BEGIN Provided records

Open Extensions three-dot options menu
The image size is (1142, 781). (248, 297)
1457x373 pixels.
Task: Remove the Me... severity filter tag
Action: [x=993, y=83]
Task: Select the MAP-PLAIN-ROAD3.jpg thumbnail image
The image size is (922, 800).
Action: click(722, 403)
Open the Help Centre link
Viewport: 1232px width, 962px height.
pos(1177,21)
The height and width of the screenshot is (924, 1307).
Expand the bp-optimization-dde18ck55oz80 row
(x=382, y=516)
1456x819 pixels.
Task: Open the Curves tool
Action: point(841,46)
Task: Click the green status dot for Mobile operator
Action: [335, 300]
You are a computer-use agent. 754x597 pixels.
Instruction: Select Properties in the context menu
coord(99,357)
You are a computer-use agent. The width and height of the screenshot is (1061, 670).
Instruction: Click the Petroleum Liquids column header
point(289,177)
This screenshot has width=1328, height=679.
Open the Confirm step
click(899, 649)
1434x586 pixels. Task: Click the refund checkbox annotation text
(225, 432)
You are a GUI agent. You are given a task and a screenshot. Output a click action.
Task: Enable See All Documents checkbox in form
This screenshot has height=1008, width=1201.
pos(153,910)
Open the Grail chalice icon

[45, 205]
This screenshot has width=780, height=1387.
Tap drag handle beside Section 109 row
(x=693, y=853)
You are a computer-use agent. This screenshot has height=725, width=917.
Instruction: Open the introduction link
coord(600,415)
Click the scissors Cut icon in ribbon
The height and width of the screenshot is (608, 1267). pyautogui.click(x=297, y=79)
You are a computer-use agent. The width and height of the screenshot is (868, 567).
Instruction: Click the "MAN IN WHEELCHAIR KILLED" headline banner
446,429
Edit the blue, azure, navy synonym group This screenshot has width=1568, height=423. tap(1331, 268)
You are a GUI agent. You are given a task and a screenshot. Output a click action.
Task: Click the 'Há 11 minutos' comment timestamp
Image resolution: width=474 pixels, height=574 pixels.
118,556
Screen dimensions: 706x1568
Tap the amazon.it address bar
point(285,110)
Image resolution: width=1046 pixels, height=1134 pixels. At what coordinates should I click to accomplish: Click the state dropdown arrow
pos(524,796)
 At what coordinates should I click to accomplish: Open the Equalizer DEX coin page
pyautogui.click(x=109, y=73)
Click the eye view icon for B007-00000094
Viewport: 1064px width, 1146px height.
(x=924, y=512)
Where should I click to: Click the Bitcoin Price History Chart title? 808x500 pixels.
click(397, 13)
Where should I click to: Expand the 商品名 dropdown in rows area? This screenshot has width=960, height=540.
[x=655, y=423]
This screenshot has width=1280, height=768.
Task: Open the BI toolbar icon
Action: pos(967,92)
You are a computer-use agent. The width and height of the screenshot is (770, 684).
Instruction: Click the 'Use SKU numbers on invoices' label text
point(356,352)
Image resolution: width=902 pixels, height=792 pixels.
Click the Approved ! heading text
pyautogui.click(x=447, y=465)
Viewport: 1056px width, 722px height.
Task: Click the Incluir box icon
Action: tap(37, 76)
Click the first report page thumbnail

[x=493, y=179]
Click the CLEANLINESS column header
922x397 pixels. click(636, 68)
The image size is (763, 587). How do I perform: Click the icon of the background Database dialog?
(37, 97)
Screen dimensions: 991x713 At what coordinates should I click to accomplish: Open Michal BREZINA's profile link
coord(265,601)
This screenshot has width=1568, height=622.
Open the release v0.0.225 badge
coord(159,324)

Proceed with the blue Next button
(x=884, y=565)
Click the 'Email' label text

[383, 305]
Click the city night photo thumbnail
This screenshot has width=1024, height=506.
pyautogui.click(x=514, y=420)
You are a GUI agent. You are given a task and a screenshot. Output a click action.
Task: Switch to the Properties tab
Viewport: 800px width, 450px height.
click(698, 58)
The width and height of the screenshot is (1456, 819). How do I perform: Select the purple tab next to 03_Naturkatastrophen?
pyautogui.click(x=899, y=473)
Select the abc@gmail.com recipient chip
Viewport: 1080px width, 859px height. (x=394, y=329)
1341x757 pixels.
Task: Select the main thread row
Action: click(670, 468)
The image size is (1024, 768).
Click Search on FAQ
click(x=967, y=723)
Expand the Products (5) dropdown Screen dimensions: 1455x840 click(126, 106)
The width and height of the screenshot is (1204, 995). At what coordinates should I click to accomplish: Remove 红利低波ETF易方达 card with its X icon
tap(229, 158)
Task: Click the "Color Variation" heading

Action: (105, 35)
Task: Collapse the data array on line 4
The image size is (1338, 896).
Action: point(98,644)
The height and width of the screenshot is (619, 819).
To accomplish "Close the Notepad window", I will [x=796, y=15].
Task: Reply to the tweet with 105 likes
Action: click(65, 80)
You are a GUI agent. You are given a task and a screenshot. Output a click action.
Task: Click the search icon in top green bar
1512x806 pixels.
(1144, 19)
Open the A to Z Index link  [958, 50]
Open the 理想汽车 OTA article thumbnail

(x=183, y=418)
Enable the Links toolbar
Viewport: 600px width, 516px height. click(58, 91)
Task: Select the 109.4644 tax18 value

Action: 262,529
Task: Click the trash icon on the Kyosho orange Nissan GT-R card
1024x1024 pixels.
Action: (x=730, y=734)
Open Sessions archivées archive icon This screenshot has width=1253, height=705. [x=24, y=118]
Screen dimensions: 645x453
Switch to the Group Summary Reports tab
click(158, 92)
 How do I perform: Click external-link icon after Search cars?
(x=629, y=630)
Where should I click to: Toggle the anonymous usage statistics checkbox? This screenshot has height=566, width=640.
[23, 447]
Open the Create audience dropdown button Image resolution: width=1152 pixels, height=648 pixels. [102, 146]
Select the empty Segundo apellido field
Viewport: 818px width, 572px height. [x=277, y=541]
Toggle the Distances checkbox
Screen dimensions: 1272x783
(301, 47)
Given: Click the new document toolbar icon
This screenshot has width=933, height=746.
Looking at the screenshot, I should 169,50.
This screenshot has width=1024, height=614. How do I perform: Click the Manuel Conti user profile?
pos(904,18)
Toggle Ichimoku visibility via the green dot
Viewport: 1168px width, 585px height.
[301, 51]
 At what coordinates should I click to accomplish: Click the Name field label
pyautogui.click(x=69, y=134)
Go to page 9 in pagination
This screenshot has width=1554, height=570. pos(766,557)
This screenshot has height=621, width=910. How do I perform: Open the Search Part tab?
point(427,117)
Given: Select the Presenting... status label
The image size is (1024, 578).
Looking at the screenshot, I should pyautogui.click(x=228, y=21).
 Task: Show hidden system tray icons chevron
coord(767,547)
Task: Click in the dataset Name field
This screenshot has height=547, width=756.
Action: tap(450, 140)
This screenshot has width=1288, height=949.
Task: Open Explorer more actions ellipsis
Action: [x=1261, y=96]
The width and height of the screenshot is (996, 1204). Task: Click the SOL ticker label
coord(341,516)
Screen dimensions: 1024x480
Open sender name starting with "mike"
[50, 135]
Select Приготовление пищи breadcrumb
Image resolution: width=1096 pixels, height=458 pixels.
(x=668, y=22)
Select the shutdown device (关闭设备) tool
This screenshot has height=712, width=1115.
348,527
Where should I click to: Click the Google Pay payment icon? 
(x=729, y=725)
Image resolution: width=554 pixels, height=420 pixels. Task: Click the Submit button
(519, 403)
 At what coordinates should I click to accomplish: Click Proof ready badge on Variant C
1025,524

END Provided records

Among the lines above, find each one containing the string "computer" and copy it.

Completed exercise>
You are a computer-use agent. 754x597 pixels.
You are a computer-use agent. The width and height of the screenshot is (1061, 670).
You are a computer-use agent. This screenshot has height=725, width=917.
You are a computer-use agent. The width and height of the screenshot is (868, 567).
You are a computer-use agent. The width and height of the screenshot is (770, 684).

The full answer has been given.